Working in collaboration with the French energy major Total, packaging solution provider Paccor has successfully developed a thermoformed container which incorporates 37% recycled PP derived from post-consumer waste. The company claims that the mechanical properties and appearance of the new containers are equivalent to their counterparts made from virgin resin for non-food applications.
The goal is to reach packaging made from 100% recycled material by 2025. The companies decided to tackle the challenge in steps, with the next being to develop PP packaging with 50% recycled PP content. The difficulty lies in obtaining a consistent quality of the recyclate produced from post-consumer waste, as the raw material can vary greatly. Paccor and Total have combined their very considerable formulation and processing expertise in order to work towards this goal.
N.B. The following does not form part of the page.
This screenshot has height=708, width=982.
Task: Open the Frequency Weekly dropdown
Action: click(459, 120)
"We are proud that our collaboration with Total enabled us to make this ground-breaking circular offering available to our customers, for non-food applications," said Andreas Schuette, CEO of Paccor.
The development is in line with Total’s commitment to expand the availability in the market of recycled, high-performing products, ultimately producing 30% recycled polymers by the year 2030.
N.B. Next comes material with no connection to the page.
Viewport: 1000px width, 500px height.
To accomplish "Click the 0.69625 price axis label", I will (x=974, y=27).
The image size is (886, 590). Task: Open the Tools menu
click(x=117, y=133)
Paccor is also looking ahead at further developments, including the creation of food approved rPP, as well as the use of quality sorting solutions such as the Digimarc Barcode in the PP value chain, to deliver change at wide scale.
"When it comes to fundamental changes, collaboration is key. This is why we are committed to partner with forward-thinking players all along the value chain," said Marketa Voglova, VP Group Procurement at Paccor.